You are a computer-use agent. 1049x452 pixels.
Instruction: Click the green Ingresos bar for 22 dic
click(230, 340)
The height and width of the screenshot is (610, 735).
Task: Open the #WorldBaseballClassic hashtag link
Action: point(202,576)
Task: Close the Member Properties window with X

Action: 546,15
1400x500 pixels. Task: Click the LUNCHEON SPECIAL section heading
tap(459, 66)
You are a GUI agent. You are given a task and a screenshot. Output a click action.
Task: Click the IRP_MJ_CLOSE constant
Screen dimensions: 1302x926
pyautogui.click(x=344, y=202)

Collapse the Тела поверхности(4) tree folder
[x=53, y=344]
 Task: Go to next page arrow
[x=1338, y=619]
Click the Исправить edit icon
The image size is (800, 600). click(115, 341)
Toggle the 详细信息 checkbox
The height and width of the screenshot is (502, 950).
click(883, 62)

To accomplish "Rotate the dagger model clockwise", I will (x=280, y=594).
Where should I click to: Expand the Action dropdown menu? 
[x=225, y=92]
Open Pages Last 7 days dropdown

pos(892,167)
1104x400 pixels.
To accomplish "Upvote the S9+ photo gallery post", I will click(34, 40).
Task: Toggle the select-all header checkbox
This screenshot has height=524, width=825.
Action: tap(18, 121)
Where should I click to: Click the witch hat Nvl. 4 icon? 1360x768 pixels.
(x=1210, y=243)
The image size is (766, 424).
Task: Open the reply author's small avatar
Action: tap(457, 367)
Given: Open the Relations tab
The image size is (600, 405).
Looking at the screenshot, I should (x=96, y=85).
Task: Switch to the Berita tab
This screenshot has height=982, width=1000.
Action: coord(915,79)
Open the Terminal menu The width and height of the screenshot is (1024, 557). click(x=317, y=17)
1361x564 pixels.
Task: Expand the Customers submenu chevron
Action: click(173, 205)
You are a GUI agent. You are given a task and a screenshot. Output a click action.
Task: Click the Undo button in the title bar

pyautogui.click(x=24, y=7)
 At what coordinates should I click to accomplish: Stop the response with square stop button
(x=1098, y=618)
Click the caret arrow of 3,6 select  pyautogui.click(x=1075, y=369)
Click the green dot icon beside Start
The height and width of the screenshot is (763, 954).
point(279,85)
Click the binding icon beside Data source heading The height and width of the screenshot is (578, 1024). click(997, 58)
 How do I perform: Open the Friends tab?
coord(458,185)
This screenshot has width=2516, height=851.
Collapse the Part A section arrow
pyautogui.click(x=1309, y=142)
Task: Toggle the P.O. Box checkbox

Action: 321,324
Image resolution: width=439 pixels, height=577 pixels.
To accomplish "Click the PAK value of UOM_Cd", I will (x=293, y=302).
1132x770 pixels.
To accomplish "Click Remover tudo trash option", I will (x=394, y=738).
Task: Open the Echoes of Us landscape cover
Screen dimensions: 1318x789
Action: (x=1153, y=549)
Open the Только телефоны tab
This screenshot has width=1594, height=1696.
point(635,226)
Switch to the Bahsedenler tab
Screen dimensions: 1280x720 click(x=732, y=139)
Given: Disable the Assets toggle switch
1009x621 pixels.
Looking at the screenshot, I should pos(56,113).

• • • •

Aim of the exercise
Nothing in the data above may be skipped; repeat it all exactly.

Answer for this exercise
You are a computer-use agent. 1049x452 pixels.
Instruction: Click the green Ingresos bar for 22 dic
click(230, 340)
The height and width of the screenshot is (610, 735).
Task: Open the #WorldBaseballClassic hashtag link
Action: point(202,576)
Task: Close the Member Properties window with X

Action: 546,15
1400x500 pixels. Task: Click the LUNCHEON SPECIAL section heading
tap(459, 66)
You are a GUI agent. You are given a task and a screenshot. Output a click action.
Task: Click the IRP_MJ_CLOSE constant
Screen dimensions: 1302x926
pyautogui.click(x=344, y=202)

Collapse the Тела поверхности(4) tree folder
[x=53, y=344]
 Task: Go to next page arrow
[x=1338, y=619]
Click the Исправить edit icon
The image size is (800, 600). click(115, 341)
Toggle the 详细信息 checkbox
The height and width of the screenshot is (502, 950).
click(883, 62)

To accomplish "Rotate the dagger model clockwise", I will (x=280, y=594).
Where should I click to: Expand the Action dropdown menu? 
[x=225, y=92]
Open Pages Last 7 days dropdown

pos(892,167)
1104x400 pixels.
To accomplish "Upvote the S9+ photo gallery post", I will click(34, 40).
Task: Toggle the select-all header checkbox
This screenshot has height=524, width=825.
Action: tap(18, 121)
Where should I click to: Click the witch hat Nvl. 4 icon? 1360x768 pixels.
(x=1210, y=243)
The image size is (766, 424).
Task: Open the reply author's small avatar
Action: tap(457, 367)
Given: Open the Relations tab
The image size is (600, 405).
Looking at the screenshot, I should (x=96, y=85).
Task: Switch to the Berita tab
This screenshot has height=982, width=1000.
Action: coord(915,79)
Open the Terminal menu The width and height of the screenshot is (1024, 557). click(x=317, y=17)
1361x564 pixels.
Task: Expand the Customers submenu chevron
Action: click(173, 205)
You are a GUI agent. You are given a task and a screenshot. Output a click action.
Task: Click the Undo button in the title bar

pyautogui.click(x=24, y=7)
 At what coordinates should I click to accomplish: Stop the response with square stop button
(x=1098, y=618)
Click the caret arrow of 3,6 select  pyautogui.click(x=1075, y=369)
Click the green dot icon beside Start
The height and width of the screenshot is (763, 954).
point(279,85)
Click the binding icon beside Data source heading The height and width of the screenshot is (578, 1024). click(997, 58)
 How do I perform: Open the Friends tab?
coord(458,185)
This screenshot has width=2516, height=851.
Collapse the Part A section arrow
pyautogui.click(x=1309, y=142)
Task: Toggle the P.O. Box checkbox

Action: 321,324
Image resolution: width=439 pixels, height=577 pixels.
To accomplish "Click the PAK value of UOM_Cd", I will (x=293, y=302).
1132x770 pixels.
To accomplish "Click Remover tudo trash option", I will (x=394, y=738).
Task: Open the Echoes of Us landscape cover
Screen dimensions: 1318x789
Action: (x=1153, y=549)
Open the Только телефоны tab
This screenshot has width=1594, height=1696.
point(635,226)
Switch to the Bahsedenler tab
Screen dimensions: 1280x720 click(x=732, y=139)
Given: Disable the Assets toggle switch
1009x621 pixels.
Looking at the screenshot, I should pos(56,113).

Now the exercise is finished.